Copy out the listing below word for word, from its first line down to and including the line that contains "coord(233,146)", and stop there.

--- begin ---

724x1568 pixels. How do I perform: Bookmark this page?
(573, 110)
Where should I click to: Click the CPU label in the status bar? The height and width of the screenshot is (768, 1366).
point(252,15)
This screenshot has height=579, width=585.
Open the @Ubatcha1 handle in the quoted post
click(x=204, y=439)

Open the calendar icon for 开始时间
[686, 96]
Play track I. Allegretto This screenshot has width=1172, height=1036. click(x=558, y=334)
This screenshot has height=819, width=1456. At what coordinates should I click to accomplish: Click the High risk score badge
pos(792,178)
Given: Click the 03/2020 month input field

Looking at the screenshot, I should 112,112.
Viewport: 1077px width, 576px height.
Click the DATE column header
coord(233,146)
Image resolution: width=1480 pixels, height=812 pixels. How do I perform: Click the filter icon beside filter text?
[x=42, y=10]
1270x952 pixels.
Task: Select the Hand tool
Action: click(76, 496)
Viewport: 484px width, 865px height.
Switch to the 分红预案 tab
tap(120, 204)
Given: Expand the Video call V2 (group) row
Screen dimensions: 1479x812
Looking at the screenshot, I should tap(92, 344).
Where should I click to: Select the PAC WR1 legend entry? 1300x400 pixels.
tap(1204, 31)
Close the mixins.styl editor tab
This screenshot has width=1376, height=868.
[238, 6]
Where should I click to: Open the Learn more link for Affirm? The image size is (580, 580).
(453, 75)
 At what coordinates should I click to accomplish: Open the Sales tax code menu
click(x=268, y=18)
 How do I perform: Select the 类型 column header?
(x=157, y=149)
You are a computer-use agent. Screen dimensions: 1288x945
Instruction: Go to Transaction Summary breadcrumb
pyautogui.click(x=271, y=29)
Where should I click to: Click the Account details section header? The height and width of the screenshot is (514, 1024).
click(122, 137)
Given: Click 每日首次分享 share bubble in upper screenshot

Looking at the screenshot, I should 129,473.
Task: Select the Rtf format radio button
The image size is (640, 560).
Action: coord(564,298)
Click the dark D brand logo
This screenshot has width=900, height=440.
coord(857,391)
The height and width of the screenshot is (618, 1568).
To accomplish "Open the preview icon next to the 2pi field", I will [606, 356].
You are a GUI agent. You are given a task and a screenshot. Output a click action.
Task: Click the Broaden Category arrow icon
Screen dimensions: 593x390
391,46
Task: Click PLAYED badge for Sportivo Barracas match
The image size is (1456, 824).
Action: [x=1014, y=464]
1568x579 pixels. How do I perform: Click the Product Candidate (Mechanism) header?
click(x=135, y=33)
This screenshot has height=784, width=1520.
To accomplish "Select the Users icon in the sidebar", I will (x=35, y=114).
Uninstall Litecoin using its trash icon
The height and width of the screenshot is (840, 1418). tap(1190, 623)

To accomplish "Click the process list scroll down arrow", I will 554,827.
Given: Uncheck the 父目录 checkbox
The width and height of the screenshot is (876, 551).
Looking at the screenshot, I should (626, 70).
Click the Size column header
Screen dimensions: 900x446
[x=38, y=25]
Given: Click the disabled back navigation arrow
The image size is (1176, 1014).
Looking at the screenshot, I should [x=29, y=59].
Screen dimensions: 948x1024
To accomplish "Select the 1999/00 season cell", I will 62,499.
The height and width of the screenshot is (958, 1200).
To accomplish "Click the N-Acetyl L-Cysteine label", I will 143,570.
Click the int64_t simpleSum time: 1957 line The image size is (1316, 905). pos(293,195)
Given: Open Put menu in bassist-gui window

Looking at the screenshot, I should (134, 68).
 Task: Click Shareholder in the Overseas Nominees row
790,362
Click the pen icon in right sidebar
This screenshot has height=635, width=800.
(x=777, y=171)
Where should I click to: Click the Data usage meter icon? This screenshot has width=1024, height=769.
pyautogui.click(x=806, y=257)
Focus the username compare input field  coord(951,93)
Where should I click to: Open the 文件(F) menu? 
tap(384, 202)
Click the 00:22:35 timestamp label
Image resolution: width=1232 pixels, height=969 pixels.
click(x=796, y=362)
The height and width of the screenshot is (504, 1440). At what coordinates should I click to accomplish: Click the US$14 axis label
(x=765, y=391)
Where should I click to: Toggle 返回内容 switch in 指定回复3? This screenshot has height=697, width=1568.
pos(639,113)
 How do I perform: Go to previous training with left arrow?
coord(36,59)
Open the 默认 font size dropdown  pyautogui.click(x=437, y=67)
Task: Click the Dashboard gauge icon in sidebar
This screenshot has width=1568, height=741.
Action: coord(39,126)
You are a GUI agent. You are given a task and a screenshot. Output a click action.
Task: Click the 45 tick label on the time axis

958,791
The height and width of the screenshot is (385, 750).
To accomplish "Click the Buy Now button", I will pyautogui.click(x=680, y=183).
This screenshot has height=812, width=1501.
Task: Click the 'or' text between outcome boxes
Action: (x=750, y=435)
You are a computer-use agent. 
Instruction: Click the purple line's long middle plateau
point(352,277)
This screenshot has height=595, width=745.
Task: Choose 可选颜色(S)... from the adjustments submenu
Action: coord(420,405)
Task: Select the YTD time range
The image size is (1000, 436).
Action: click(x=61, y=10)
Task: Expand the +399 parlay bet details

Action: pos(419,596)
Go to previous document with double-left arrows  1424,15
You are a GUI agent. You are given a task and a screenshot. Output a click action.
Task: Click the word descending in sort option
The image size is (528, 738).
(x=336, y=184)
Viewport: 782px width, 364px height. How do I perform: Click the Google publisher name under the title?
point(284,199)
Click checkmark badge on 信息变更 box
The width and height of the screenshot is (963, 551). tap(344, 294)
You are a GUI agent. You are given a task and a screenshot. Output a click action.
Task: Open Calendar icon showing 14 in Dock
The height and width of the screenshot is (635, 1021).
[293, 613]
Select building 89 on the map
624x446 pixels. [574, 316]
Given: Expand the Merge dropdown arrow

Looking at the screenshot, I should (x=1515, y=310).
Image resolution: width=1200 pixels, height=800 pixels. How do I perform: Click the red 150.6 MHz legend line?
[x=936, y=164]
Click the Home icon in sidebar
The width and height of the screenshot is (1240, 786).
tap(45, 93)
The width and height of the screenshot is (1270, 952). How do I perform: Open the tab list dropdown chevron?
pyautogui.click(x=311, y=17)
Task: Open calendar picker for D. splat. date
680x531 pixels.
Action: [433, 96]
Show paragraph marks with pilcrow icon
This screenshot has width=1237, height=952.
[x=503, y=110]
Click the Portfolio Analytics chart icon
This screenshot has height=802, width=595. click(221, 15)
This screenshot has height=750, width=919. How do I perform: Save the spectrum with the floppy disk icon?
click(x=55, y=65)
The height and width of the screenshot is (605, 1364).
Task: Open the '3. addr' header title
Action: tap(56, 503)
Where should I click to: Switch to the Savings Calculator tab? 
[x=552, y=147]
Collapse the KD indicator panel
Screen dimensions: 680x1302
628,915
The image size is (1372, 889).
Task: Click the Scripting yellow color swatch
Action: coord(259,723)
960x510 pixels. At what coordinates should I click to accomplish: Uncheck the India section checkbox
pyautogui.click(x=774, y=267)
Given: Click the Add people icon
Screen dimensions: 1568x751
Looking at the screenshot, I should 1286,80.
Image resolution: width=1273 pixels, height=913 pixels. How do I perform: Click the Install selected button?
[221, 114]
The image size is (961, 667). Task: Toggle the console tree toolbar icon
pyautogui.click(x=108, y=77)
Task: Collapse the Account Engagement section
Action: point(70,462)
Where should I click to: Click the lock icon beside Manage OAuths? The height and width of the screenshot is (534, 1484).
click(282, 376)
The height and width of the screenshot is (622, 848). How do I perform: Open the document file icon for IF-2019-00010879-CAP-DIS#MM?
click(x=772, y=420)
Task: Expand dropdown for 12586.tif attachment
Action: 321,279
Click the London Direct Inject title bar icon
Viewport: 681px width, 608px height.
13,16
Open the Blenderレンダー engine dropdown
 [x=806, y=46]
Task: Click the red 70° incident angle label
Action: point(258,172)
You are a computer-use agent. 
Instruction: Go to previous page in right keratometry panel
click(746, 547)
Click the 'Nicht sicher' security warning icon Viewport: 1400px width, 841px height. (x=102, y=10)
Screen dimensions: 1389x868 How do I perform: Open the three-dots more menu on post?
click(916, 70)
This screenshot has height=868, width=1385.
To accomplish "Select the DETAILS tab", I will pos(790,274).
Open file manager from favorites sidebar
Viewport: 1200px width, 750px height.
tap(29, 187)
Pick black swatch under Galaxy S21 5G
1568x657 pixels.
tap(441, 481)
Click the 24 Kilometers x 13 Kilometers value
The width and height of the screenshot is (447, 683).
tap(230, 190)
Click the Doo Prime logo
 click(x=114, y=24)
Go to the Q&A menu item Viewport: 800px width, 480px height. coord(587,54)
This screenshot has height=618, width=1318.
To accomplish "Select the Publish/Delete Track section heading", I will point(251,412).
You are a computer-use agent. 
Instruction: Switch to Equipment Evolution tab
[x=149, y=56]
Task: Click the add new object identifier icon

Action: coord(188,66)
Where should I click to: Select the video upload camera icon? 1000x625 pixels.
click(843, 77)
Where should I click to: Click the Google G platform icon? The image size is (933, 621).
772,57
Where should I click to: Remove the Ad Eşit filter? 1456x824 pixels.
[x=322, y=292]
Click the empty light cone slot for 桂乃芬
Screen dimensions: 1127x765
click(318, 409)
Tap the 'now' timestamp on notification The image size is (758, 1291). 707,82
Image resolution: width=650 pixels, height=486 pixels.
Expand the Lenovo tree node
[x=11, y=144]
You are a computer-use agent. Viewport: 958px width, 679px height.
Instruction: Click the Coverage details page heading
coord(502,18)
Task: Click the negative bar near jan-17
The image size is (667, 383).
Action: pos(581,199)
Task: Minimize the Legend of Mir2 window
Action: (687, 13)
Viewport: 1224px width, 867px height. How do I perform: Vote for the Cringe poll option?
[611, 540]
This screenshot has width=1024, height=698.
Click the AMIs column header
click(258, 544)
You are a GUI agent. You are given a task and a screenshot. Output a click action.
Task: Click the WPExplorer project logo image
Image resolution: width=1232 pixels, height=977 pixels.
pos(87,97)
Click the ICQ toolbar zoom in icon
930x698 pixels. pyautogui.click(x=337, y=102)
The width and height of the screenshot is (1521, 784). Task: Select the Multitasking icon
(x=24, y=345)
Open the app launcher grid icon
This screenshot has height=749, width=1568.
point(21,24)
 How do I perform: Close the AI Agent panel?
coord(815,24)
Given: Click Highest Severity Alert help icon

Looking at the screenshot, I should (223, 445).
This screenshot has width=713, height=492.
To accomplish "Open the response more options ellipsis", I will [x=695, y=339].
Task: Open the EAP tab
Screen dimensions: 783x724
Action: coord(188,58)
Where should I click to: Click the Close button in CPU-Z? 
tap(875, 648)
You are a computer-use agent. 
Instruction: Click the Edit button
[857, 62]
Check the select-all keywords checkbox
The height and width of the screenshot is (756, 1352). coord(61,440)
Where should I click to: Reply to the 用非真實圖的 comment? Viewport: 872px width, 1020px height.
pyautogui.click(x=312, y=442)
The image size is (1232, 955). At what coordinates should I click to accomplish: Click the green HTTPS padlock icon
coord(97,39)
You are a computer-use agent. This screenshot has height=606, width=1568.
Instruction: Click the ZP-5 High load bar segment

--- end ---

• FINAL RESULT:
724x1568 pixels. How do I perform: Bookmark this page?
(573, 110)
Where should I click to: Click the CPU label in the status bar? The height and width of the screenshot is (768, 1366).
point(252,15)
This screenshot has height=579, width=585.
Open the @Ubatcha1 handle in the quoted post
click(x=204, y=439)

Open the calendar icon for 开始时间
[686, 96]
Play track I. Allegretto This screenshot has width=1172, height=1036. click(x=558, y=334)
This screenshot has height=819, width=1456. At what coordinates should I click to accomplish: Click the High risk score badge
pos(792,178)
Given: Click the 03/2020 month input field

Looking at the screenshot, I should 112,112.
Viewport: 1077px width, 576px height.
Click the DATE column header
coord(233,146)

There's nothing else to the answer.